Reproduce exactly, and solely, the lines running from the top of the data below through the line with "Task: Click the 取消安装 cancel install button", both inclusive. Omit pictures.

---- Exercise inputs

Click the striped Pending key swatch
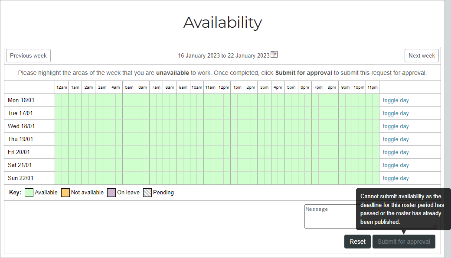Image resolution: width=451 pixels, height=258 pixels. pos(147,193)
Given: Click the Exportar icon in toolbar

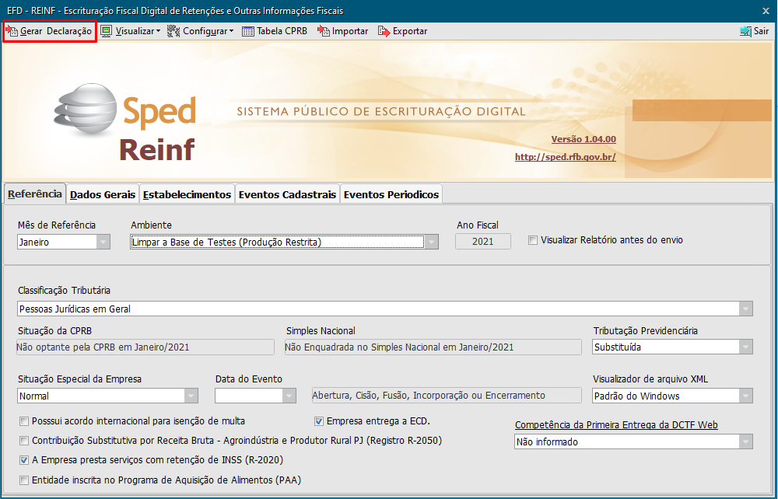Looking at the screenshot, I should tap(384, 31).
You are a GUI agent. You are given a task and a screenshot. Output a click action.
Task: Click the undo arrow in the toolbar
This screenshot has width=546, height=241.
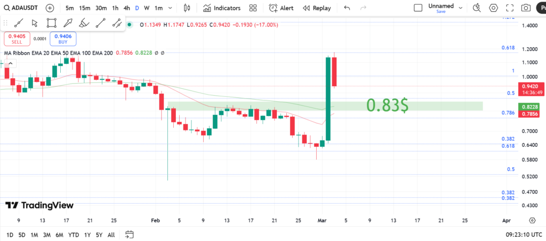347,8
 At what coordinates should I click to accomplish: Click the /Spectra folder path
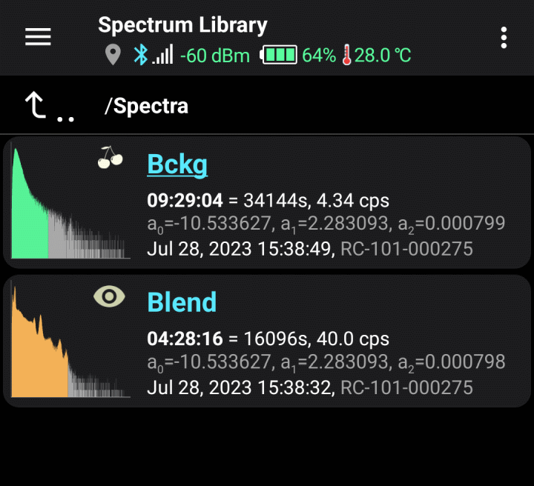tap(146, 106)
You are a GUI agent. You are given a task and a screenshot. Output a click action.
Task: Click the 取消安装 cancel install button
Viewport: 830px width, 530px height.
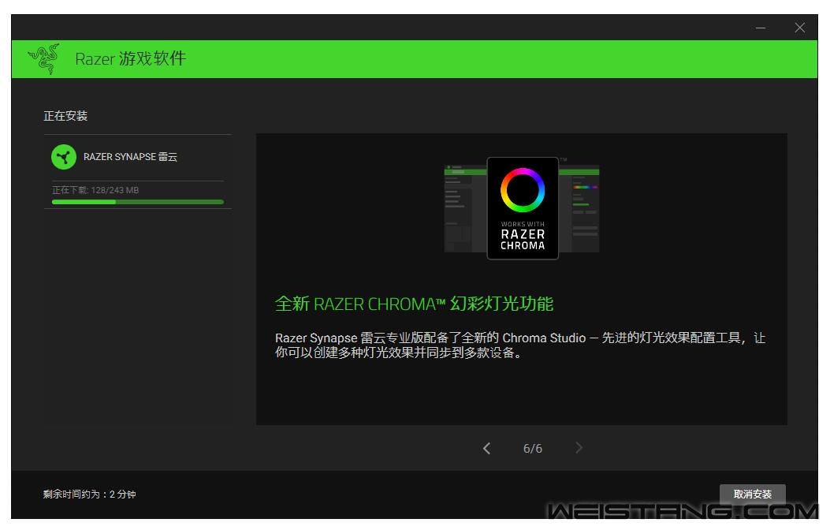(752, 495)
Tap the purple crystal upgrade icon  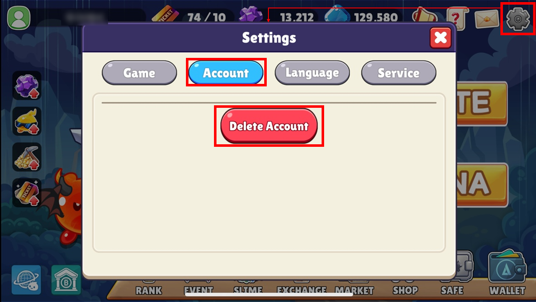[x=27, y=85]
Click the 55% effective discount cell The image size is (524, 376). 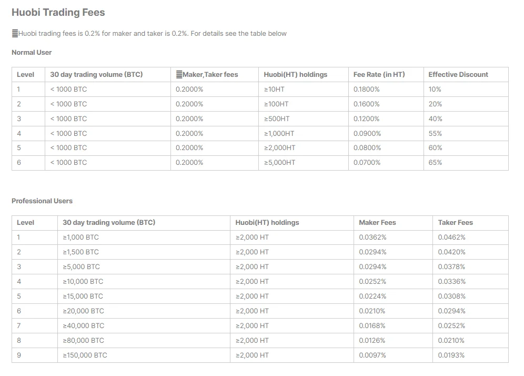tap(435, 134)
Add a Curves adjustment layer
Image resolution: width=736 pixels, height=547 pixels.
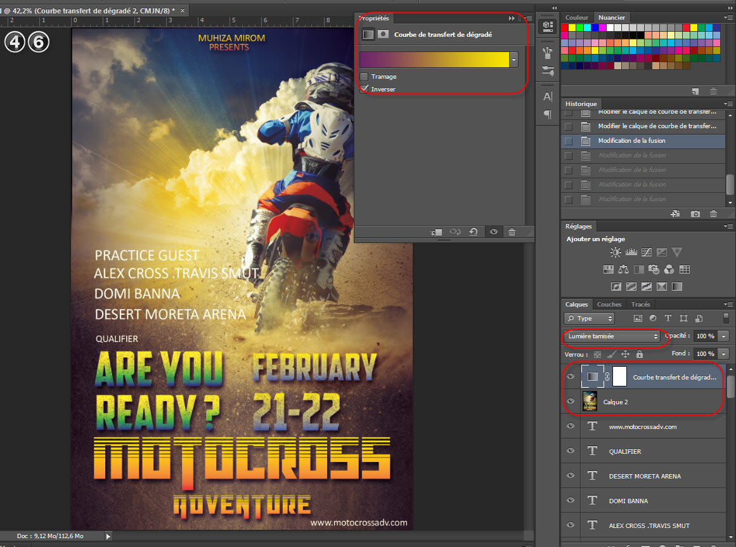(646, 253)
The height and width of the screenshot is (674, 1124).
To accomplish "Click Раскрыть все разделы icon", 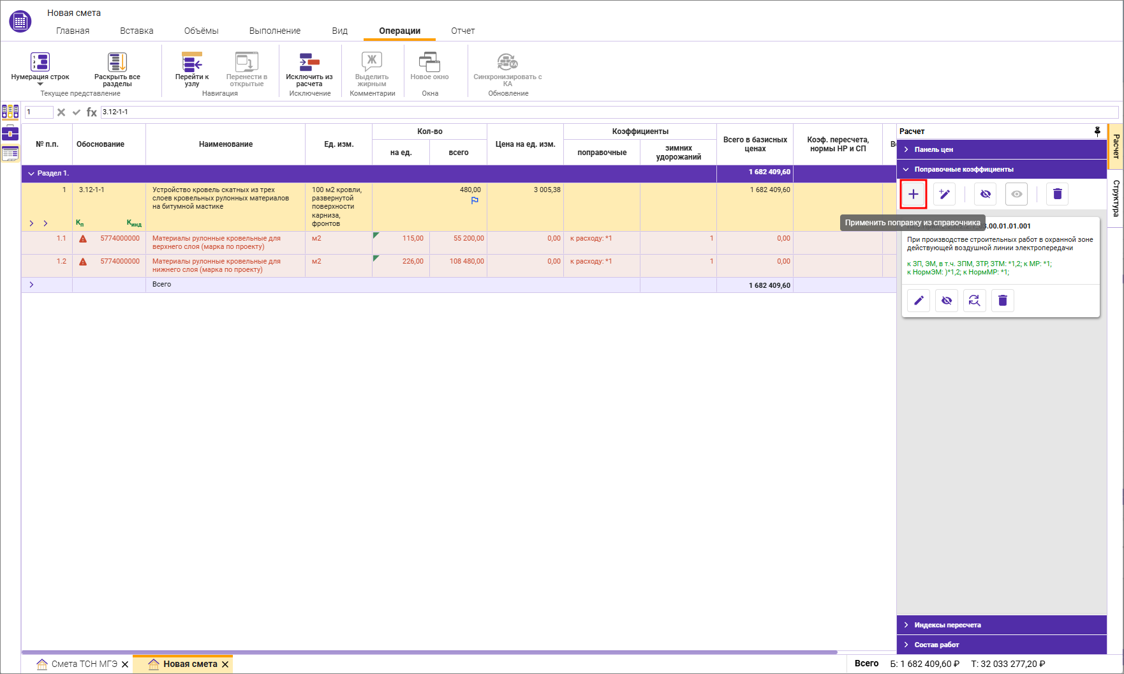I will [117, 63].
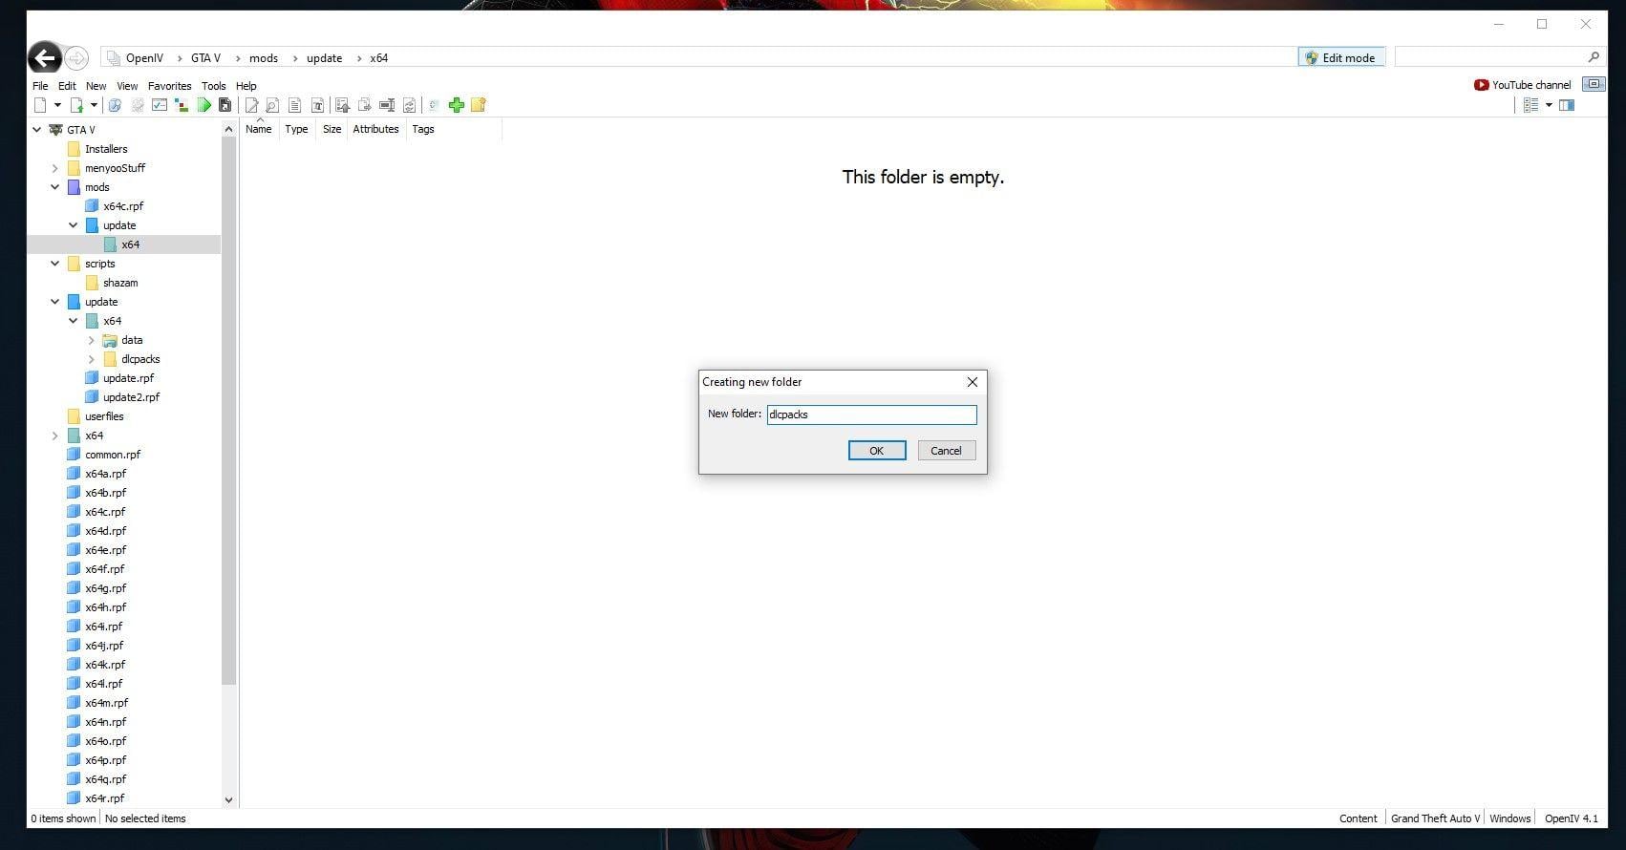
Task: Cancel the new folder dialog
Action: click(946, 451)
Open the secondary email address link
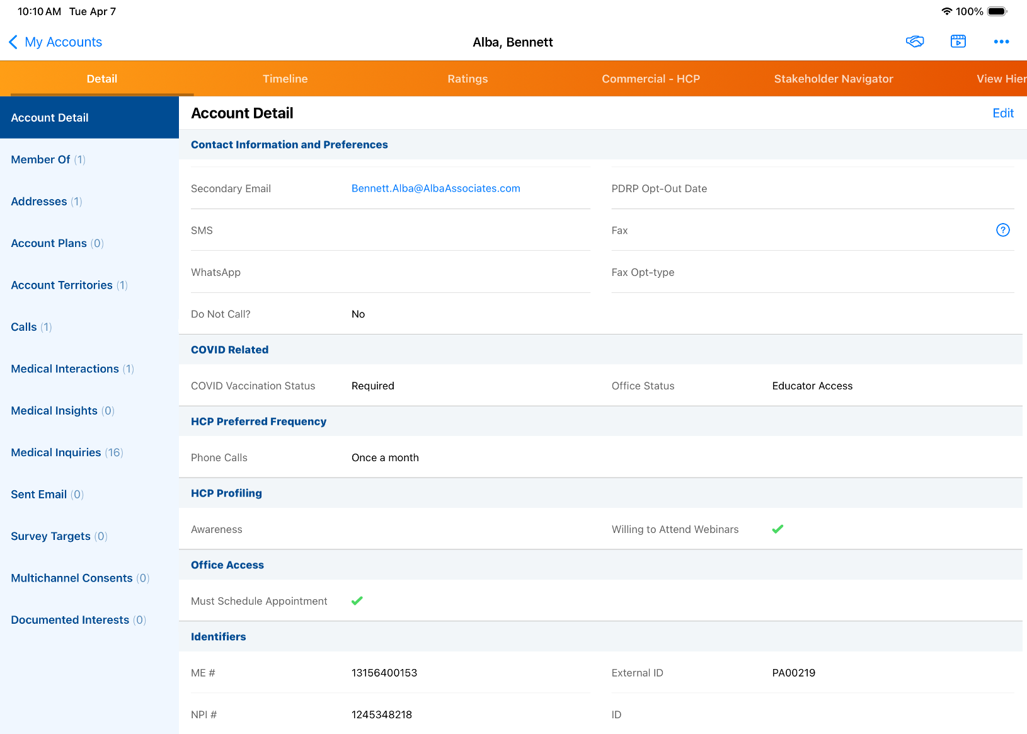The width and height of the screenshot is (1027, 734). pos(435,188)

--------

• [Solution to this exercise]
Click the striped Pending key swatch
Image resolution: width=451 pixels, height=258 pixels. pos(147,193)
Given: Click the Exportar icon in toolbar

Looking at the screenshot, I should tap(384, 31).
You are a GUI agent. You are given a task and a screenshot. Output a click action.
Task: Click the undo arrow in the toolbar
This screenshot has width=546, height=241.
347,8
 At what coordinates should I click to accomplish: Click the /Spectra folder path
tap(146, 106)
You are a GUI agent. You are given a task and a screenshot. Output a click action.
Task: Click the 取消安装 cancel install button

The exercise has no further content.